Kimura Disease is generally limited to the skin, lymph nodes, and salivary glands, but patients with Kimura Disease and nephrotic syndrome have been reported. The basis of this possible association is unclear.[1]
Frequency and Distribution
Kimura Disease is predominantly seen in males of Asian descent. The disease has rarely been reported in the United States. On an international level, the prevalence of the disease is not known.[1]
Treatment
Observation is acceptable if the lesions are neither symptomatic nor disfiguring. Intralesional or oral steroids can shrink the nodules but seldom result in cure.
Cyclosporine has been reported to induce remission in patients with Kimura Disease. However, recurrence of the lesions have been observed once this therapy is stopped.
Radiotherapy has been used to treat recurrent or persistent lesions. However, considering the benign nature of this disease, radiation should be considered only in cases of recurrent, disfiguring lesions.

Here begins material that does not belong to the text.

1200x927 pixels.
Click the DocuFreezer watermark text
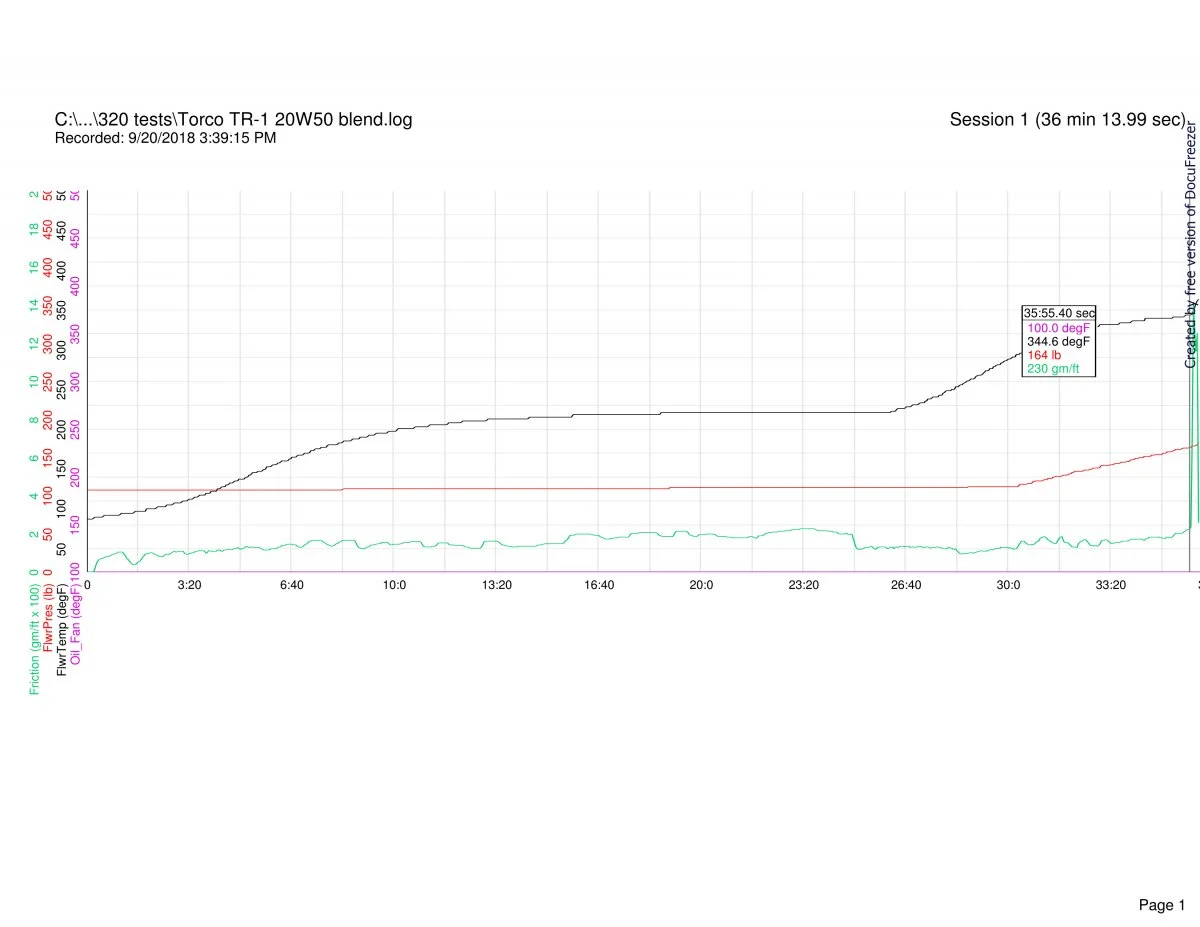(x=1191, y=245)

Surgery has been considered the mainstay of therapy. However, recurrence after surgery is common.[4]
References
- ^ a b c d Sena Lee (May 2007). "Kimura Disease". eMedicine. http://www.emedicine.com/derm/topic212.htm. Retrieved 2008-07-20.
- ^ Kimm HT, Szeto C (1937). "Eosinophilic hyperplastic lymphogranuloma, comparison with Mikulicz's disease". Proc Chin Med Soc: p. 329.
- ^ Kimura T, Yoshimura S, Ishikawa E (1948). "On the unusual granulation combined with hyperplastic changes of lymphatic tissues". Trans Soc Pathol Jpn: pp. 179–180.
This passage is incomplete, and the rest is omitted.